Pianist / Composer

Antoni Kątski

(27.10.1817 - 7.12.1899)

Antoine de Kontski / source: Music Division, The New York Public Library (The New York Public Library Digital Collections)

Track list

Also known as Antoine de Kontski, pianist and composer, born in Kraków, died in Iwanicze near Nowogród. Brother of Apolinary Kątski. He first studied piano and violin with his father, Grzegorz Kątski – a court clerk, amateur violinist and composer. In the late 1820s, he most likely enrolled on the Szkoła Główna Muzyki (Principal School of Music, predecessor of the current University of Music) in Warsaw. In 1829 – 1830, Kątski studied in Moscow with John Field, and since 1832 at the Vienna Conservatory with Simon Sechter (composition) and Sigismund Thalberg (piano).

He made his public debut (in a duo with his brother Karol, a violinist) in Kraków on 3 February 1822. Instantly dubbed a “child prodigy”, he went on to perform throughout Poland (e.g. in Warsaw, Kraków, Lublin, Wilno, Lwów, Poznań and Wrocław), as well as in Austria, Romania, Germany, Russia and Hungary. He settled in Paris in 1836, where he became friends with famous Polish émigrés (e.g. Adam Mickiewicz and Fryderyk Chopin) and met Luigi Cherubini, Gioacchino Rossini, Gasparo Spontini, Daniel Auber and Fromental Halévy.
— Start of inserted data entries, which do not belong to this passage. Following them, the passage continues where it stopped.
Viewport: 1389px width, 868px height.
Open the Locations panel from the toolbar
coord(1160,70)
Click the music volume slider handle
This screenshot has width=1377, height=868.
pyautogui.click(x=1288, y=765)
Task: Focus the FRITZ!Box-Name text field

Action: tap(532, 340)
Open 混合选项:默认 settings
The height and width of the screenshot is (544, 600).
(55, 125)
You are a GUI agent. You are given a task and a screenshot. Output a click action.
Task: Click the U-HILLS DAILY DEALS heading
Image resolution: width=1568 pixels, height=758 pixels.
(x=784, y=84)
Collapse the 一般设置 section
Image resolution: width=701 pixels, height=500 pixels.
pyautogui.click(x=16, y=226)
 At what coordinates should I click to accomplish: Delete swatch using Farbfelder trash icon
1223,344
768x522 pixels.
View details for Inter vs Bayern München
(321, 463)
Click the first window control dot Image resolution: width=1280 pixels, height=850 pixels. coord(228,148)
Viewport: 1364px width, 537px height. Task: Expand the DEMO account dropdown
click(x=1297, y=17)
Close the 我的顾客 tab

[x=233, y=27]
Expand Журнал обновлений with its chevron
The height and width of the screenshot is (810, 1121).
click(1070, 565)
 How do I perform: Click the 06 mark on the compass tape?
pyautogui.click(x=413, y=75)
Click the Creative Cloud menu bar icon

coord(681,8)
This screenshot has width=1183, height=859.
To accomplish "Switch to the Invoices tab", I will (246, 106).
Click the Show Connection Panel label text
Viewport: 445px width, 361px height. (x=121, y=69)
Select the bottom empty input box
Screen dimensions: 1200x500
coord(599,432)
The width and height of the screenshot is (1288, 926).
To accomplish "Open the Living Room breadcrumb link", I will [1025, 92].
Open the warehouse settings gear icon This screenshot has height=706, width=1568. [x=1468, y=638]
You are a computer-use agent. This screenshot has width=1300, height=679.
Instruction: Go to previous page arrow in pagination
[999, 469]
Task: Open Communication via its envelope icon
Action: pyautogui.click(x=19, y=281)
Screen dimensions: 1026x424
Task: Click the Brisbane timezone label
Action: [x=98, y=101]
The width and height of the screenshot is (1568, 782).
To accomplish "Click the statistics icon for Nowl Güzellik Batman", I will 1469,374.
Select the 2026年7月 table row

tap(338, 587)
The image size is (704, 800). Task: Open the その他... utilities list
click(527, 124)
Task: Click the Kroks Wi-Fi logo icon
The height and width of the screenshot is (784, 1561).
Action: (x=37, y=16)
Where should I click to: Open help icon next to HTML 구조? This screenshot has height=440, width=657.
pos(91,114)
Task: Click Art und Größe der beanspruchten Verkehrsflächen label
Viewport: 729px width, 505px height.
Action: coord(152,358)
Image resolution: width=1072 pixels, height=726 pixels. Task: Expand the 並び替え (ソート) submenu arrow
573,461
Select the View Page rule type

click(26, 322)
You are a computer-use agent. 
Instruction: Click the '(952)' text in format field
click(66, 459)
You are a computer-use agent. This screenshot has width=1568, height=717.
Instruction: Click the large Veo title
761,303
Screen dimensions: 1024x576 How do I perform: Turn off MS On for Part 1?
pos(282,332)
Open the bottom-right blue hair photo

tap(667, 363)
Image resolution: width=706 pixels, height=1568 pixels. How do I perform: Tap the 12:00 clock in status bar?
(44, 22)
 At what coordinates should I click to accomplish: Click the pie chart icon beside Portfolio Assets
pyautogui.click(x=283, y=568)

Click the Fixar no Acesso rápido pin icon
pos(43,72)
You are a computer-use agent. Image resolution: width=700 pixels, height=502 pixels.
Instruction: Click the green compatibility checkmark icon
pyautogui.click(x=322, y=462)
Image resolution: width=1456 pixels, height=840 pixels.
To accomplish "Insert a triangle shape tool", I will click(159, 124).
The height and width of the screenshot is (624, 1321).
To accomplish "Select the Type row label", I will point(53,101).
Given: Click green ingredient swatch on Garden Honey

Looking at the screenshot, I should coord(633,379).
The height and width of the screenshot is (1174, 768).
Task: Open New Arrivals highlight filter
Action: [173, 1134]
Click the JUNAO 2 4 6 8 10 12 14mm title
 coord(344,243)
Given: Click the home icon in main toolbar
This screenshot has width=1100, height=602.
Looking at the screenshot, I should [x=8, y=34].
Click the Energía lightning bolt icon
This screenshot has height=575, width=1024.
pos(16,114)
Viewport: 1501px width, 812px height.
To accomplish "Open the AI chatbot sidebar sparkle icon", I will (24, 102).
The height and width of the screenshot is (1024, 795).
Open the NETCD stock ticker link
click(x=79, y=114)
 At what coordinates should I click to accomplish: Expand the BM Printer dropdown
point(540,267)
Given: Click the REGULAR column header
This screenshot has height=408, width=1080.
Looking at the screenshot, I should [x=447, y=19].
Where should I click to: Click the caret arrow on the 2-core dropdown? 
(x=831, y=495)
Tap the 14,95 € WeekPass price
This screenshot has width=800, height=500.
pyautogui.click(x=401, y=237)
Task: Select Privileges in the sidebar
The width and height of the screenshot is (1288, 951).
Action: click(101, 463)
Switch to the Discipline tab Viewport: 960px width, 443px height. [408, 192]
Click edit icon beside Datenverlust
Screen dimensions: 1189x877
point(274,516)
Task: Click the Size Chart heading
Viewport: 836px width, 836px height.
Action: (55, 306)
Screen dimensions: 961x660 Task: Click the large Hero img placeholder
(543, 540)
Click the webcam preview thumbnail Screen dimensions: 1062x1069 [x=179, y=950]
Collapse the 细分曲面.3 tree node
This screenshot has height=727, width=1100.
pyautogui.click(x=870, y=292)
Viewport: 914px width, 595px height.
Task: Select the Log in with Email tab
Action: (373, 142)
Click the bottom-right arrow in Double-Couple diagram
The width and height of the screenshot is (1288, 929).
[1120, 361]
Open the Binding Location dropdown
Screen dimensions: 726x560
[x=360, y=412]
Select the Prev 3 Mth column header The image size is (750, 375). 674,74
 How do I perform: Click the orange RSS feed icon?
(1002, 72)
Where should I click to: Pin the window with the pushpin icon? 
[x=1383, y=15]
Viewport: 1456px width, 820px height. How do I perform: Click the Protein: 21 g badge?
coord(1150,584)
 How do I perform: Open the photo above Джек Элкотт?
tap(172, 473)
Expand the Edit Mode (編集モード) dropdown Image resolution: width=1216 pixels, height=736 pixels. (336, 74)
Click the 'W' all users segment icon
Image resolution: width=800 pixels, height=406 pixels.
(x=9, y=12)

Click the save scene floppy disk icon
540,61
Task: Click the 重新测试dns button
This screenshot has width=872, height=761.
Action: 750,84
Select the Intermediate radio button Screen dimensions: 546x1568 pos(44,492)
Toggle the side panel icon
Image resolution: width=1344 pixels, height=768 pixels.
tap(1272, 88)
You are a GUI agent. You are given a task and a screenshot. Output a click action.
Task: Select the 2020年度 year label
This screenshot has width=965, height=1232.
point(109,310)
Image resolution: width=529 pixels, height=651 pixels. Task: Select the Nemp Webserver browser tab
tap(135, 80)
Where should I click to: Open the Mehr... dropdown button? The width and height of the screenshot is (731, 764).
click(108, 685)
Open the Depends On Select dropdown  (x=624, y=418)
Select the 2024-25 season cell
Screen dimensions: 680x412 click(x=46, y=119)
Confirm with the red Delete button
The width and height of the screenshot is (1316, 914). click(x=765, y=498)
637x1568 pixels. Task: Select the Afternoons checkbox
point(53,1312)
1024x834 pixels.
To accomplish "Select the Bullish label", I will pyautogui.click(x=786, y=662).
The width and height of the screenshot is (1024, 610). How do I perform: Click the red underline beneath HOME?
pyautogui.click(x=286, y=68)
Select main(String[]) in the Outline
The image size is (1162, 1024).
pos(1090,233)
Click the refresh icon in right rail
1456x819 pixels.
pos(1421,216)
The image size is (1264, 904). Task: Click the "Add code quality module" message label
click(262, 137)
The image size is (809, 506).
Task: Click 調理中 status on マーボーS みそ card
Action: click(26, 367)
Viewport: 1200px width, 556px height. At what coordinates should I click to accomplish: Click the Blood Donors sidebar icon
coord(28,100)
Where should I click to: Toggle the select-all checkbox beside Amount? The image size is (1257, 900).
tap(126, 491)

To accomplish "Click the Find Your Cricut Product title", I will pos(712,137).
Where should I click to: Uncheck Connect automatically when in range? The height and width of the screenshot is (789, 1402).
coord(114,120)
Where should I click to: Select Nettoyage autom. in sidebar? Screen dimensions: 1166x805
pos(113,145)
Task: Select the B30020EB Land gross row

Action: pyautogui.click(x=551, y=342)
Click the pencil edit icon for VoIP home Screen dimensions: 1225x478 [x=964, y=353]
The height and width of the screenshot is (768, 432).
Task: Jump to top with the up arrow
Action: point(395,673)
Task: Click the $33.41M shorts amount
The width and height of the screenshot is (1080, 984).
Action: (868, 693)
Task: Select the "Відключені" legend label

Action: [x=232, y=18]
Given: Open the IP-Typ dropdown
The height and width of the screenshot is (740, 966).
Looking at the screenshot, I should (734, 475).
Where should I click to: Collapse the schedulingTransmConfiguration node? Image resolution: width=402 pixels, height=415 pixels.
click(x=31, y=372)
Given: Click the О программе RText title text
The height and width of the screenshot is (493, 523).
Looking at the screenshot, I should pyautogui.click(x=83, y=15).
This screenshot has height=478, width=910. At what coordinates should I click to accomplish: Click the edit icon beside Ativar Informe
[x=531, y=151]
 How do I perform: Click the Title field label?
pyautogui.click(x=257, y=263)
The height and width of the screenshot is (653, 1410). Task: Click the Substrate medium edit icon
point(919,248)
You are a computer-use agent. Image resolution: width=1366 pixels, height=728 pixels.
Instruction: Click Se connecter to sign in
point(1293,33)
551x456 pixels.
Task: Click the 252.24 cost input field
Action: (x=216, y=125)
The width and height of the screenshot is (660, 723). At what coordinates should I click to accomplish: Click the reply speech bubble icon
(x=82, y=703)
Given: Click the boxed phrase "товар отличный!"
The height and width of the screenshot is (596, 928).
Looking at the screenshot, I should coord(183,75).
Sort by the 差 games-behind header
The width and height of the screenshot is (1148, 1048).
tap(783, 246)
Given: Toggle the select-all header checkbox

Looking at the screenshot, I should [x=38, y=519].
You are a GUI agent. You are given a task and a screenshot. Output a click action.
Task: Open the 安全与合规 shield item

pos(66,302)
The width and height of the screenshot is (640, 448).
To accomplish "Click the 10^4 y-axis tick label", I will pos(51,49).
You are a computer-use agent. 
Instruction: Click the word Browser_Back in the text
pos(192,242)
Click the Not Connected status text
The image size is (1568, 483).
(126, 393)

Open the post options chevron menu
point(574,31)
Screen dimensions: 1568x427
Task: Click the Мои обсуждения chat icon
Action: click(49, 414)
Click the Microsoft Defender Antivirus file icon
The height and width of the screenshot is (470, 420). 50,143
As a professor of piano, he sat on the juries of annual competitions held at the Conservatoire de Paris. In 1849, he embarked on a tour of Europe that eventually lasted for several years. He was invited by the Queen of Spain to perform in Madrid and Seville, whence he travelled to Portugal to play in Lisbon and draft a reorganisation project for the local conservatory of music at the request of the Portuguese king, who awarded Kątski the Order of the Immaculate Conception for that accomplishment.

Between 1851 and 1853, Kątski stayed in Berlin, where he taught piano to Prussian Princess Louise and served as a court pianist. At the same time, he appeared in concert throughout Germany and Austria, and went on a tour of Poland, Greece, Turkey, Egypt and Italy with his brother Apolinary. Between 1854 and 1867, he lived in Saint Petersburg, where he founded the Society of Classical Music Lovers and worked as a teacher. He was still performing in concert, solo or with Apolinary, in numerous Russian cities. In 1867, Antoni Kątski moved to London, where he spent 16 years teaching, composing and performing.

In 1883, he departed for the United States, where he remained for the rest of his life. He initially settled in Buffalo, but he later moved on to Michigan, where he became professor of the conservatory in Grand Rapids. He made a number of tours of the United States and gave concerts in Japan in 1890. In 1897, at the age of 80, Kątski went on a global tour of Australia, New Zealand, India, China, Japan, Siam, Russia and Poland.

Antoni Kątski performed a broad repertoire that spanned works by Wolfgang Amadeus Mozart, Johann Nepomuk Hummel, John Field, Ludwig van Beethoven, Friedrich Wilhelm Kalkbrenner, Carl Maria von Weber, Fryderyk Chopin and Johannes Brahms, in addition to his own compositions. He also wrote a piano handbook (L’indispensable du pianiste op. 100) that was taught from at music conservatories in Paris, Berlin and Saint Petersburg.

In recognition of his achievements, the artist received a host of medals and orders from many a European monarch.